There’s a story doing the rounds today that the Reserve Bank of Australia (RBA) says that it’s an even bet between renting and buying the property you live in. They’ve crunched the numbers to show that, depending on the general rate in the rise of house prices, it would take anything between nine and 30 years to break even on your mortgage compared to your neighbour who’s renting.
I don’t doubt the ability of the RBA to use a calculator, but the way this story has been reported may make younger renters in particular stop saving for a home deposit and think that renting is the better alternative. The truth is that you can be better off financially by renting, but there is a very large condition attached.

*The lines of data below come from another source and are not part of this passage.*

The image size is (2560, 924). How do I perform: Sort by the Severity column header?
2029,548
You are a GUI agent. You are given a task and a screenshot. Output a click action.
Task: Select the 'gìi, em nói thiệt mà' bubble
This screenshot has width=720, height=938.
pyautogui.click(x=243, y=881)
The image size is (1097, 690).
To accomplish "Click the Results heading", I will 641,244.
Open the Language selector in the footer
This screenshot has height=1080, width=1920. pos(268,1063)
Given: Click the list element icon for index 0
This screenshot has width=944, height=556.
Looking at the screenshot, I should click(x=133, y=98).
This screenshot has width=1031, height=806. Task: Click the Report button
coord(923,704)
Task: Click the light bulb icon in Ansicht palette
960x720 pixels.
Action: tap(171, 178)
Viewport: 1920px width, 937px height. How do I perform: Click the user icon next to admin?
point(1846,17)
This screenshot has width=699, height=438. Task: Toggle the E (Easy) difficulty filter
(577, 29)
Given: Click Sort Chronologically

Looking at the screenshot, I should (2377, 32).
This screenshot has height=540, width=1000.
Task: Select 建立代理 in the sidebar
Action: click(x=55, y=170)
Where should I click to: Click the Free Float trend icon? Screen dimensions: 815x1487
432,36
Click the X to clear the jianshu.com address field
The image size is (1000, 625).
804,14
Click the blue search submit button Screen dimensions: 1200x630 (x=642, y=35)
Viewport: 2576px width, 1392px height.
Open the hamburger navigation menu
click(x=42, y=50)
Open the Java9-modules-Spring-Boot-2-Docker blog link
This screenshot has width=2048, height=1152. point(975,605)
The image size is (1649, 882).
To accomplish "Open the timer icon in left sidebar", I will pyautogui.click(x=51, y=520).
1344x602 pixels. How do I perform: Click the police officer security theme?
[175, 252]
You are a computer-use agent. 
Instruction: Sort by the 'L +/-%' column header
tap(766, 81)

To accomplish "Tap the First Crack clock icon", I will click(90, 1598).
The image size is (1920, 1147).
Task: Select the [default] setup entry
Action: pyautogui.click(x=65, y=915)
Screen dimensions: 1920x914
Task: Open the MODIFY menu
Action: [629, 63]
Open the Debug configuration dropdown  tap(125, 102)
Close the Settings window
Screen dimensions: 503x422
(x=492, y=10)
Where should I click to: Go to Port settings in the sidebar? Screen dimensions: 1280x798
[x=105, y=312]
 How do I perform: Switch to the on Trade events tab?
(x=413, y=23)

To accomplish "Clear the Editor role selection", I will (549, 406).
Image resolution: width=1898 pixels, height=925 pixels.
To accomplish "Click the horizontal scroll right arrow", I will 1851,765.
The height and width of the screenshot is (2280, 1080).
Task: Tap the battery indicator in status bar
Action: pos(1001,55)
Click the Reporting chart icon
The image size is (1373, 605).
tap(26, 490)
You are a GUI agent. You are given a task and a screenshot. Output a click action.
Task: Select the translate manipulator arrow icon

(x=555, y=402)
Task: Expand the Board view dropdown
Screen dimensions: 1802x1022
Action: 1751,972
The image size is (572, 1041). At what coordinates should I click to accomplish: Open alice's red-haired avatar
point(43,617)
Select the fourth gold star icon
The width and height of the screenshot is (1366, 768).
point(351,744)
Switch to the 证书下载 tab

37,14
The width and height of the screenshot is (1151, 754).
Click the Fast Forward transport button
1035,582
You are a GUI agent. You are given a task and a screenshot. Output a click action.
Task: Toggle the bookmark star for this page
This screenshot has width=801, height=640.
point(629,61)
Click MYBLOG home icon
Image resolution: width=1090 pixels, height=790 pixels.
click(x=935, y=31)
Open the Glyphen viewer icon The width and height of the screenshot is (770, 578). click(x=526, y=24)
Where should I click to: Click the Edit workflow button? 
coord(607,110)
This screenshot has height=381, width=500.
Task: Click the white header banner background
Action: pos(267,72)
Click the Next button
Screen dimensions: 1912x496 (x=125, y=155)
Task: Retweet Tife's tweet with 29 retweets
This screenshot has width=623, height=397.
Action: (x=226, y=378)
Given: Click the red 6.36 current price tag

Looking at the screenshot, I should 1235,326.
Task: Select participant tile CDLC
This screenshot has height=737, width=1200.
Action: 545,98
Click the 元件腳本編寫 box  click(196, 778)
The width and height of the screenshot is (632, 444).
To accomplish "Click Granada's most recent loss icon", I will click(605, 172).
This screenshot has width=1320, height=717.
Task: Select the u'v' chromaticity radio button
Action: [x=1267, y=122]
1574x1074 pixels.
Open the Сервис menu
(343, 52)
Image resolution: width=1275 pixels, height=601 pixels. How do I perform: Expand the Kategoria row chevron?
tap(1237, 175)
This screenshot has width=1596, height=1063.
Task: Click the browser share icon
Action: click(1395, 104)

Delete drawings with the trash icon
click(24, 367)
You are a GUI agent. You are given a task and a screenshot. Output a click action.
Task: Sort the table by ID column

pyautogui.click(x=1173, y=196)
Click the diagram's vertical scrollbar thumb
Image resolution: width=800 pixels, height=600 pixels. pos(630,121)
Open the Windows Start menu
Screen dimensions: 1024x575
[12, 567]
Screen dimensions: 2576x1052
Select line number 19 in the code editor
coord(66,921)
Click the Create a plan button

If you are renting and save the difference between what you pay in rent and what you would pay in mortgage repayments into growth assets, over the long term you will win. You have to ensure that you have a very disciplined savings plan into property and shares over many years, but if you do, history shows you will be better off than the family next door (except that at the end of your experiment you can’t live in a share portfolio).
Although I have heard of a case or two where people do employ this strategy, I have never come across it personally. I reckon it’s because it requires an enormous amount of discipline, very much like the discipline required to pay off a mortgage. The difference is that if you stop paying off your house, the bank will come knocking before they eventually take away your keys. If you stop contributing to your growth asset portfolio (which, ironically, might contain an investment property or two) nobody cares.